The "IndiGo Recommends" editorial layer — which I'd proposed and the team had been sceptical about ("we're not a travel magazine") — became the most clicked element on the listing page. Users used it as a starting point rather than filtering from scratch. It was retained and expanded to 60 cities in the Q4 iteration.
The project was cited in the 2023 IndiGo annual report as a contributing factor to ancillary revenue growth — rare for a UX project to receive that level of business attribution.
What six weeks teaches you about design under pressure
Constraints accelerate good decisions. Six weeks sounds impossible. It's actually clarifying. When you can't do everything, you focus on the one or two changes that will move the most. The prioritisation work in week one — ranking 9 potential changes by impact × speed — was the most valuable design work of the entire project. Everything else flowed from it.
Entry point is everything in an ancillary product. The existing Holidays flow was not bad UX — it was invisible UX. Moving the entry point from post-confirmation to in-results was responsible for a disproportionate share of the revenue lift. Users can't buy what they don't see. Placement is design.
Personalisation doesn't require AI. The relevance sorting was built on 4 simple signals: route type, passenger count, flight price range, and booking history. No machine learning, no complex recommendation engine. Just logical rules applied consistently. The result felt personalised to users who had never experienced personalisation from IndiGo before. Sometimes smart logic beats sophisticated algorithms.

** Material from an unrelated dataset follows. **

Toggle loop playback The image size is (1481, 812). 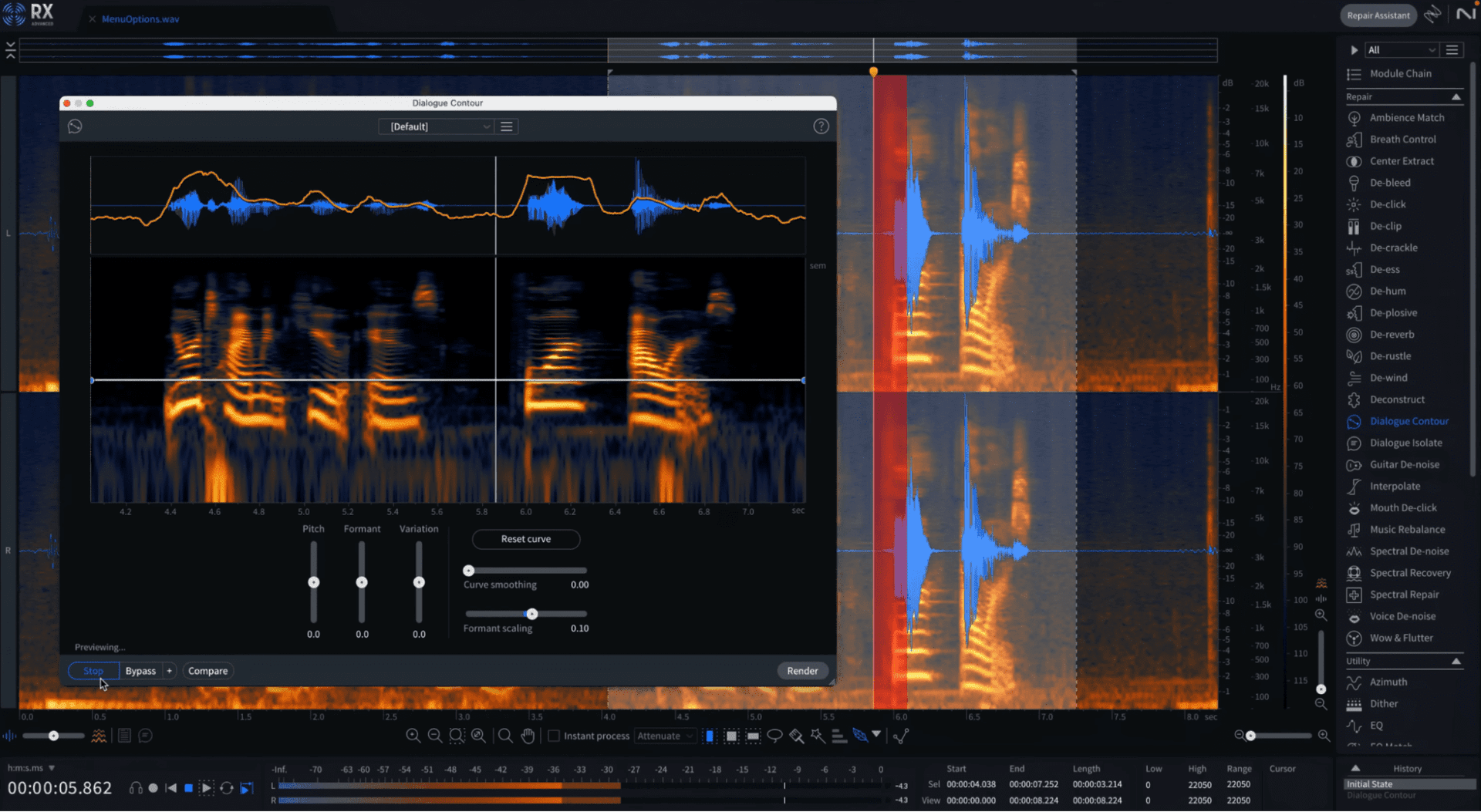click(x=227, y=788)
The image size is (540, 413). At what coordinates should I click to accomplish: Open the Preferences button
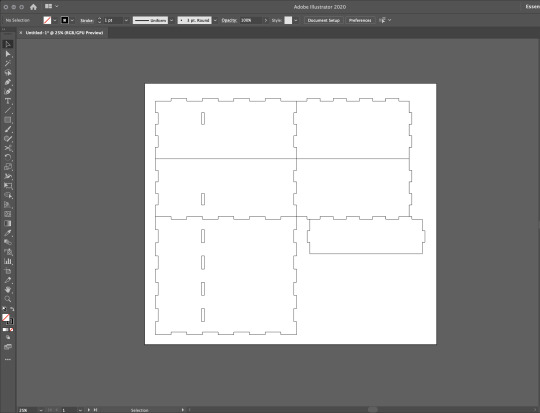360,20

Trust is the real conversion problem in new product categories. IndiGo had never curated hotels before. Users' default assumption was that the inventory was generic and the recommendations were paid placements. The "IndiGo Recommends" badge, backed by real guest satisfaction data, was the fastest way to earn curatorial trust without years of brand building. Transparency about the selection criteria was the feature that made it credible.